• [Exercise brief]
An exact copy of the listing below is required.

----

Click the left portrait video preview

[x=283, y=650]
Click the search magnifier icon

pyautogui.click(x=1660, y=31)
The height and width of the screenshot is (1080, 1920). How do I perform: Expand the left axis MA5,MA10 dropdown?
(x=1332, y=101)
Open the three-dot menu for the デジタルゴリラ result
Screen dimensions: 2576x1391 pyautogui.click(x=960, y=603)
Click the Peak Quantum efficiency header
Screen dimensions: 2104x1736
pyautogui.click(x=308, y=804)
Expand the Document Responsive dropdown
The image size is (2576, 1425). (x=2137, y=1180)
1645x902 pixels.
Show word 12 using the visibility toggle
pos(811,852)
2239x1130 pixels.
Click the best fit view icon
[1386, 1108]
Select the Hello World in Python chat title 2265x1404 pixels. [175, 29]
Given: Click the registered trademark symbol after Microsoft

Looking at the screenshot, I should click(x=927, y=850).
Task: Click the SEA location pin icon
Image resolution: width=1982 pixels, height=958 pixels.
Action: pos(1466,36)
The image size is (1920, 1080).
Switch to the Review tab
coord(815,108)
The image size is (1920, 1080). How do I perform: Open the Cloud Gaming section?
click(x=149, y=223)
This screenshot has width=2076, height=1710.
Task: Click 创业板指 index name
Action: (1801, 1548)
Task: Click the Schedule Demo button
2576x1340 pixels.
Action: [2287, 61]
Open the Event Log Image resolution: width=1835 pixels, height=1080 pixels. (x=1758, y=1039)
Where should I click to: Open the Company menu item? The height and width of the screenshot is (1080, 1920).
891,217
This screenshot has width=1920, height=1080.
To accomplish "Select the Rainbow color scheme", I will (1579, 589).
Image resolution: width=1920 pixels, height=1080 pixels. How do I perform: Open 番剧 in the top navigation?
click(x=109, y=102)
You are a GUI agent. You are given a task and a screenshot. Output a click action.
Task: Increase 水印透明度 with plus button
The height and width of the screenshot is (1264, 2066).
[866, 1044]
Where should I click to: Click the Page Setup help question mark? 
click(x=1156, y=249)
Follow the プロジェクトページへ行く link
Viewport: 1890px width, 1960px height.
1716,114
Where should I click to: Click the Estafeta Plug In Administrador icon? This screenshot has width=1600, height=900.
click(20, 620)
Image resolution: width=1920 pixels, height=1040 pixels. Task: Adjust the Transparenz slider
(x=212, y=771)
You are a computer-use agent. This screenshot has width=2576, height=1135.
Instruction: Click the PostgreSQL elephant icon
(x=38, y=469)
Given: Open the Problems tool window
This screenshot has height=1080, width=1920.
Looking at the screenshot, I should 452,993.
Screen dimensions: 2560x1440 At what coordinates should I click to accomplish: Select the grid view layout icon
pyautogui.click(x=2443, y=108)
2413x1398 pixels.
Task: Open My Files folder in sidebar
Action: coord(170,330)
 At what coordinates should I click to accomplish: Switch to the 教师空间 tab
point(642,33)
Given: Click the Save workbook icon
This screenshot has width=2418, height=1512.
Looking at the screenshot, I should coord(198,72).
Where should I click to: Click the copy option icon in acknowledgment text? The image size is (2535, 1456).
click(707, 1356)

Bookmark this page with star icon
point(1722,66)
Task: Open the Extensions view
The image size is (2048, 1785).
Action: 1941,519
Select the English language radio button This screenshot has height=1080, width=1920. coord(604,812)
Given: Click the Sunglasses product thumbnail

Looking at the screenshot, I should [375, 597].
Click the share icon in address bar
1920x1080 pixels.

----

• [Result of the task]
Click the left portrait video preview

[x=283, y=650]
Click the search magnifier icon

pyautogui.click(x=1660, y=31)
The height and width of the screenshot is (1080, 1920). How do I perform: Expand the left axis MA5,MA10 dropdown?
(x=1332, y=101)
Open the three-dot menu for the デジタルゴリラ result
Screen dimensions: 2576x1391 pyautogui.click(x=960, y=603)
Click the Peak Quantum efficiency header
Screen dimensions: 2104x1736
pyautogui.click(x=308, y=804)
Expand the Document Responsive dropdown
The image size is (2576, 1425). (x=2137, y=1180)
1645x902 pixels.
Show word 12 using the visibility toggle
pos(811,852)
2239x1130 pixels.
Click the best fit view icon
[1386, 1108]
Select the Hello World in Python chat title 2265x1404 pixels. [175, 29]
Given: Click the registered trademark symbol after Microsoft

Looking at the screenshot, I should click(x=927, y=850).
Task: Click the SEA location pin icon
Image resolution: width=1982 pixels, height=958 pixels.
Action: pos(1466,36)
The image size is (1920, 1080).
Switch to the Review tab
coord(815,108)
The image size is (1920, 1080). How do I perform: Open the Cloud Gaming section?
click(x=149, y=223)
This screenshot has width=2076, height=1710.
Task: Click 创业板指 index name
Action: (1801, 1548)
Task: Click the Schedule Demo button
2576x1340 pixels.
Action: [2287, 61]
Open the Event Log Image resolution: width=1835 pixels, height=1080 pixels. (x=1758, y=1039)
Where should I click to: Open the Company menu item? The height and width of the screenshot is (1080, 1920).
891,217
This screenshot has width=1920, height=1080.
To accomplish "Select the Rainbow color scheme", I will (1579, 589).
Image resolution: width=1920 pixels, height=1080 pixels. How do I perform: Open 番剧 in the top navigation?
click(x=109, y=102)
You are a GUI agent. You are given a task and a screenshot. Output a click action.
Task: Increase 水印透明度 with plus button
The height and width of the screenshot is (1264, 2066).
[866, 1044]
Where should I click to: Click the Page Setup help question mark? 
click(x=1156, y=249)
Follow the プロジェクトページへ行く link
Viewport: 1890px width, 1960px height.
1716,114
Where should I click to: Click the Estafeta Plug In Administrador icon? This screenshot has width=1600, height=900.
click(20, 620)
Image resolution: width=1920 pixels, height=1040 pixels. Task: Adjust the Transparenz slider
(x=212, y=771)
You are a computer-use agent. This screenshot has width=2576, height=1135.
Instruction: Click the PostgreSQL elephant icon
(x=38, y=469)
Given: Open the Problems tool window
This screenshot has height=1080, width=1920.
Looking at the screenshot, I should 452,993.
Screen dimensions: 2560x1440 At what coordinates should I click to accomplish: Select the grid view layout icon
pyautogui.click(x=2443, y=108)
2413x1398 pixels.
Task: Open My Files folder in sidebar
Action: coord(170,330)
 At what coordinates should I click to accomplish: Switch to the 教师空间 tab
point(642,33)
Given: Click the Save workbook icon
This screenshot has width=2418, height=1512.
Looking at the screenshot, I should coord(198,72).
Where should I click to: Click the copy option icon in acknowledgment text? The image size is (2535, 1456).
click(707, 1356)

Bookmark this page with star icon
point(1722,66)
Task: Open the Extensions view
The image size is (2048, 1785).
Action: 1941,519
Select the English language radio button This screenshot has height=1080, width=1920. coord(604,812)
Given: Click the Sunglasses product thumbnail

Looking at the screenshot, I should [375, 597].
Click the share icon in address bar
1920x1080 pixels.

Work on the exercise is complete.